### Given information

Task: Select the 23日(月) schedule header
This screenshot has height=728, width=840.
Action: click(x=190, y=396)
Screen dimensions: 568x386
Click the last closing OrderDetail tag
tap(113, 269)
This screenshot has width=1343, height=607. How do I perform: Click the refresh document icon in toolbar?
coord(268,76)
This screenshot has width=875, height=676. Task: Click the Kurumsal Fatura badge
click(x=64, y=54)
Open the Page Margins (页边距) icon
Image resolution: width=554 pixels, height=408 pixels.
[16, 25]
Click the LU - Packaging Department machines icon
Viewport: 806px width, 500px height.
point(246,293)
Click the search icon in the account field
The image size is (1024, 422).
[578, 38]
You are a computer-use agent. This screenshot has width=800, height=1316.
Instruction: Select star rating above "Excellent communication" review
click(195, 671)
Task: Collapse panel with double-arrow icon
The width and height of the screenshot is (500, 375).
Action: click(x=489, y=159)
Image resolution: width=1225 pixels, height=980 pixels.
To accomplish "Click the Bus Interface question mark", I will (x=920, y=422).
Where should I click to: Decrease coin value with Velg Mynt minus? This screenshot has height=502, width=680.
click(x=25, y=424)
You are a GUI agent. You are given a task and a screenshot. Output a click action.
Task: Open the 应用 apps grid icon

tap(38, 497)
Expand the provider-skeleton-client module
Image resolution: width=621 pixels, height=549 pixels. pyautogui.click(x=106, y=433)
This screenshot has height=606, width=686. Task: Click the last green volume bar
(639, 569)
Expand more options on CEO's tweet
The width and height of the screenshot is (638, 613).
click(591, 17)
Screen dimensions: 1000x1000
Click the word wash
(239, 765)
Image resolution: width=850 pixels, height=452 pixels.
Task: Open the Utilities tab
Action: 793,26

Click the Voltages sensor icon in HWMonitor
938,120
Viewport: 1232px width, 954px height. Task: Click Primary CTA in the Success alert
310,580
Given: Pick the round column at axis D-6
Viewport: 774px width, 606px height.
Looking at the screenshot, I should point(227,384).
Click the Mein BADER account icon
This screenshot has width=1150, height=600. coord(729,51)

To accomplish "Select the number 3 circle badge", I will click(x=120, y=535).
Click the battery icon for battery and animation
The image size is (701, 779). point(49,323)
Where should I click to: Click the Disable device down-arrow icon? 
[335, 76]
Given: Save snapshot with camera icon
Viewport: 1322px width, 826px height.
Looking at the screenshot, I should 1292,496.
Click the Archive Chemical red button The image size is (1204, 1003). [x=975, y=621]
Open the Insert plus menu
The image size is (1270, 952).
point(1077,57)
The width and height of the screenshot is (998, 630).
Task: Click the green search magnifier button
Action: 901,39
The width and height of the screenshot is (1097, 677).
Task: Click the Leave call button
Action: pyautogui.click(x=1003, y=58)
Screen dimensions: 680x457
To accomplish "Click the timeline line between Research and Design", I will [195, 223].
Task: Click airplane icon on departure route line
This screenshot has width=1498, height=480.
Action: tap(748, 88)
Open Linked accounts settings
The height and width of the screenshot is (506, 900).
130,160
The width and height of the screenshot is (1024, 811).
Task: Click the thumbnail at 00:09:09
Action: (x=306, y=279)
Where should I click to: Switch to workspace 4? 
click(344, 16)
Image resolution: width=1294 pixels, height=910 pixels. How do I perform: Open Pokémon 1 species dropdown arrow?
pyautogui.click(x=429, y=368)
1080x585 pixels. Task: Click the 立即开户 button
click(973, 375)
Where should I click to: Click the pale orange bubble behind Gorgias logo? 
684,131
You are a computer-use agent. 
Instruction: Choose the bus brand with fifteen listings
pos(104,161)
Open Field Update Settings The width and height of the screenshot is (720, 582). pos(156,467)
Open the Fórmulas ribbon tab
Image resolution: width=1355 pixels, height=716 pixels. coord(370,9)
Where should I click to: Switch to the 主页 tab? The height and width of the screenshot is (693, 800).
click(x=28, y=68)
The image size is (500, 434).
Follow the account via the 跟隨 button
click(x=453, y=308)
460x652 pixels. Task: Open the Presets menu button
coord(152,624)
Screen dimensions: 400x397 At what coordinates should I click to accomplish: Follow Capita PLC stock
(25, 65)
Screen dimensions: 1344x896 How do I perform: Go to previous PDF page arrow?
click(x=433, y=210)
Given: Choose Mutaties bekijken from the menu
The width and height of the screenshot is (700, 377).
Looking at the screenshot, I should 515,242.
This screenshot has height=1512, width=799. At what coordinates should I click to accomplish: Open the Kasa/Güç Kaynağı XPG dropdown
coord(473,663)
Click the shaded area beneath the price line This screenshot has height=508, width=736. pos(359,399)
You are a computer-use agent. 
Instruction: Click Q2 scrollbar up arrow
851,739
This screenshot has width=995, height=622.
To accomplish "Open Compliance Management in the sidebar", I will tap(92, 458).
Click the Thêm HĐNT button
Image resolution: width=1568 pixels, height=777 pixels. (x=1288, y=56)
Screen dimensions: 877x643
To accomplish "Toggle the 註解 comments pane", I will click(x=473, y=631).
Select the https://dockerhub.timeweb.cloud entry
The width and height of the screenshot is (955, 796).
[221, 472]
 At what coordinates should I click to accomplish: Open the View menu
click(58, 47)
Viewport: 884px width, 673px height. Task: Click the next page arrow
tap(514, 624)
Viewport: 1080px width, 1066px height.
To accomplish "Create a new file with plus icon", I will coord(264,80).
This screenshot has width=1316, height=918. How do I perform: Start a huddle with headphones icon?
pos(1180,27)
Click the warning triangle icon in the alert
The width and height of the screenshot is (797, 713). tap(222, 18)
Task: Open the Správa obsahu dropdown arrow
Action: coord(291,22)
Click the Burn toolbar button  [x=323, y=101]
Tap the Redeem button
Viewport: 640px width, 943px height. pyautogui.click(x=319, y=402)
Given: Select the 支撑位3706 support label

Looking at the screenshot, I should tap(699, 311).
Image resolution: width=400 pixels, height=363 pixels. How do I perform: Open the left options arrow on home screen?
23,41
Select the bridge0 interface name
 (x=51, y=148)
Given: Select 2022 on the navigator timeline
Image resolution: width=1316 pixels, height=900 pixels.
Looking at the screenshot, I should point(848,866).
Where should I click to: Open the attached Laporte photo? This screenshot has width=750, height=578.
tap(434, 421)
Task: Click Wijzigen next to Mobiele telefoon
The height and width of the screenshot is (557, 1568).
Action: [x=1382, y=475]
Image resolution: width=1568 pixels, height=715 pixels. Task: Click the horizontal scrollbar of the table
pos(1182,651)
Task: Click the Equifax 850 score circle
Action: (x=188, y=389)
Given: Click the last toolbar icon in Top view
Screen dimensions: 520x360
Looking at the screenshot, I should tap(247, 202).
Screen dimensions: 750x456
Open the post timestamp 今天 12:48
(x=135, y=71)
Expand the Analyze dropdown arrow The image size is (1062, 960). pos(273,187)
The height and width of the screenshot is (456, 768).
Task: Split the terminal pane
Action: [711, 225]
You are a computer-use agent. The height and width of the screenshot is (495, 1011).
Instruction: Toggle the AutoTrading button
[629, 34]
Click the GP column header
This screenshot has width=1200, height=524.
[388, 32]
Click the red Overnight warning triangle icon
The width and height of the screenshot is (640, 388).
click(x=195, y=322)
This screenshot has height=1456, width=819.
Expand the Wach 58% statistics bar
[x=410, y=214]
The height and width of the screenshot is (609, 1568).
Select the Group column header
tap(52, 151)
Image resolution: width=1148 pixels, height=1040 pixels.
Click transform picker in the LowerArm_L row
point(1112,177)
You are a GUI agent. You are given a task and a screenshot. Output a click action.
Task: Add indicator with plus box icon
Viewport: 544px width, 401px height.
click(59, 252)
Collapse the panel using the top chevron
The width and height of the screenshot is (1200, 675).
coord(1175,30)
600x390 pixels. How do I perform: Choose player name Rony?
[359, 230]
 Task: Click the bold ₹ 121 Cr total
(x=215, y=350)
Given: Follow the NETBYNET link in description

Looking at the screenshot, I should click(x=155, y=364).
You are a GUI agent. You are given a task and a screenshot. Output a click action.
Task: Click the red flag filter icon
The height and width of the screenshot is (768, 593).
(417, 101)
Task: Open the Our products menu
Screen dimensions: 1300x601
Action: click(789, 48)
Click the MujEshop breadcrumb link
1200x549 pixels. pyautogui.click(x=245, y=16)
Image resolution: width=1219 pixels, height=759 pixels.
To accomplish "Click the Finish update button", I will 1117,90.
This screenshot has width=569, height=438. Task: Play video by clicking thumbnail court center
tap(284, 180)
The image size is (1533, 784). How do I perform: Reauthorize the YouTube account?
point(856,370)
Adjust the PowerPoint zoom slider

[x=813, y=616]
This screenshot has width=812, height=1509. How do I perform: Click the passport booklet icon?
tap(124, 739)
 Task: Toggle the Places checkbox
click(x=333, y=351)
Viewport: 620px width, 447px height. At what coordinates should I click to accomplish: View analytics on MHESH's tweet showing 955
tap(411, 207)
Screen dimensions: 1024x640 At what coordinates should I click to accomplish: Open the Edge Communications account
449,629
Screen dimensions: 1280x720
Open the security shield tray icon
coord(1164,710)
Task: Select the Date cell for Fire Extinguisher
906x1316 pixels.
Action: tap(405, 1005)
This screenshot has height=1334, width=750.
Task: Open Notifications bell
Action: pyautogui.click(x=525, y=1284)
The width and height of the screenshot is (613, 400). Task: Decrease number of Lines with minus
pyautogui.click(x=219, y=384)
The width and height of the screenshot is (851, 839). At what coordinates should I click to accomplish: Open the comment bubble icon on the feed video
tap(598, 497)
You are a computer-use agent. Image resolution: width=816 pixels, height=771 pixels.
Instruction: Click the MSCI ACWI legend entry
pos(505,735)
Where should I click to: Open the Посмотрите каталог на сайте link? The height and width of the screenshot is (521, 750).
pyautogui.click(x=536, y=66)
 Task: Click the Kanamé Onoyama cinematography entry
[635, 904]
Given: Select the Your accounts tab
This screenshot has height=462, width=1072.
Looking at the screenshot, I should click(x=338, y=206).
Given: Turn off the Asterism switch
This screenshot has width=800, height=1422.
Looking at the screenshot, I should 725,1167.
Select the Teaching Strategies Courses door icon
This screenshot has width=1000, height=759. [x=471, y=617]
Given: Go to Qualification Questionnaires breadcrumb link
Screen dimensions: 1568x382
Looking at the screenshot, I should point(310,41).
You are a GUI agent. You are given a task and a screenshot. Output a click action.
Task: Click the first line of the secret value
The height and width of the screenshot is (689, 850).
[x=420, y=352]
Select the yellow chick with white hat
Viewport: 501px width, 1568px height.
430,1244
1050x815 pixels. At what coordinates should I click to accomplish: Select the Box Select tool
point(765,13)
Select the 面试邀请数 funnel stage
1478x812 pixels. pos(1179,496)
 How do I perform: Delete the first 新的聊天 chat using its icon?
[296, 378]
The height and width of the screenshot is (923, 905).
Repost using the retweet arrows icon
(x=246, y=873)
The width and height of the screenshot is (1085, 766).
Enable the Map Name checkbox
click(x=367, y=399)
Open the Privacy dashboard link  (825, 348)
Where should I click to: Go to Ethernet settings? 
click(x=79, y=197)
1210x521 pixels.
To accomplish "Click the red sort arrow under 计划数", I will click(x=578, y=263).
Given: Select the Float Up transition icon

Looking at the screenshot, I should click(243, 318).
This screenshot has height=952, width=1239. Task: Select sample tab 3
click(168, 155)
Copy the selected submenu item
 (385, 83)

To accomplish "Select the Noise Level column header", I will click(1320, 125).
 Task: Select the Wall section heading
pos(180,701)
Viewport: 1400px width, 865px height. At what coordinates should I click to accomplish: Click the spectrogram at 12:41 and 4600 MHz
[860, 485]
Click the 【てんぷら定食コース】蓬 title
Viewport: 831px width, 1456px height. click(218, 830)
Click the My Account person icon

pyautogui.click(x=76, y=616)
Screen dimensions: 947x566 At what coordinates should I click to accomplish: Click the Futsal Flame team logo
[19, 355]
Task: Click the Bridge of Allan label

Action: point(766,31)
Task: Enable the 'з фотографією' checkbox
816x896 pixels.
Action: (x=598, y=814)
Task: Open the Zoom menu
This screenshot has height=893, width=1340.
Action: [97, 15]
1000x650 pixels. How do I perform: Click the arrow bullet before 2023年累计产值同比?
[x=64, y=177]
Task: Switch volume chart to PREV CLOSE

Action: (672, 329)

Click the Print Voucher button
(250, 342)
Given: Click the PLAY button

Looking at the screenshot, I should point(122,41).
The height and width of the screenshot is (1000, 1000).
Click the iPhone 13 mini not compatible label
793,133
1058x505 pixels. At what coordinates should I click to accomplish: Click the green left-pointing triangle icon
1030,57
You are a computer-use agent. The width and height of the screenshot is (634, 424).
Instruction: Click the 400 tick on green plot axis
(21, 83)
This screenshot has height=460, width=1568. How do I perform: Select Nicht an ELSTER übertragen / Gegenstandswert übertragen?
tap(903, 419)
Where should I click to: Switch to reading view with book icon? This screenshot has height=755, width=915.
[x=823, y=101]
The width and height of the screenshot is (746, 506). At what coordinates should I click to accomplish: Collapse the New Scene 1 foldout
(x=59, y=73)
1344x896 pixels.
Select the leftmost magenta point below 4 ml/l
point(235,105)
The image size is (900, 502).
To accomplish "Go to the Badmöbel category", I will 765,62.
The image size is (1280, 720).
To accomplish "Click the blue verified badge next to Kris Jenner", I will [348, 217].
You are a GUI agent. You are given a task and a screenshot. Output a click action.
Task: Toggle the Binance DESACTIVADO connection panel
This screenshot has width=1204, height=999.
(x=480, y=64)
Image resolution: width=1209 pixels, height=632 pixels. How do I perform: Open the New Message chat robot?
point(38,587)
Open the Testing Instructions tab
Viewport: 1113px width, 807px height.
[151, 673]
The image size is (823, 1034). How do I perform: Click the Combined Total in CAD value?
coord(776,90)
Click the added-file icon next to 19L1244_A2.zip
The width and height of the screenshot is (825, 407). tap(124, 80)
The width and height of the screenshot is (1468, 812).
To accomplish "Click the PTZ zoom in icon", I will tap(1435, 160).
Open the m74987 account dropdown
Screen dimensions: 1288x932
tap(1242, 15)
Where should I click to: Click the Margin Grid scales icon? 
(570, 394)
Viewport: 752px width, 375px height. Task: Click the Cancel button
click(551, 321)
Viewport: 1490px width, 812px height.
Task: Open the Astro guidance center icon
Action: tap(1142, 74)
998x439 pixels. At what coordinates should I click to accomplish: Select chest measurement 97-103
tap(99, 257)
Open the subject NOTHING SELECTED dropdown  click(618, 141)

######

Directions — From the records above, print exactly the lines that run from the line with "You are a computer-use agent. The height" to the line with "Task: Add indicator with plus box icon", inclusive.

Final answer —
You are a computer-use agent. The height and width of the screenshot is (495, 1011).
Instruction: Toggle the AutoTrading button
[629, 34]
Click the GP column header
This screenshot has width=1200, height=524.
[388, 32]
Click the red Overnight warning triangle icon
The width and height of the screenshot is (640, 388).
click(x=195, y=322)
This screenshot has height=1456, width=819.
Expand the Wach 58% statistics bar
[x=410, y=214]
The height and width of the screenshot is (609, 1568).
Select the Group column header
tap(52, 151)
Image resolution: width=1148 pixels, height=1040 pixels.
Click transform picker in the LowerArm_L row
point(1112,177)
You are a GUI agent. You are given a task and a screenshot. Output a click action.
Task: Add indicator with plus box icon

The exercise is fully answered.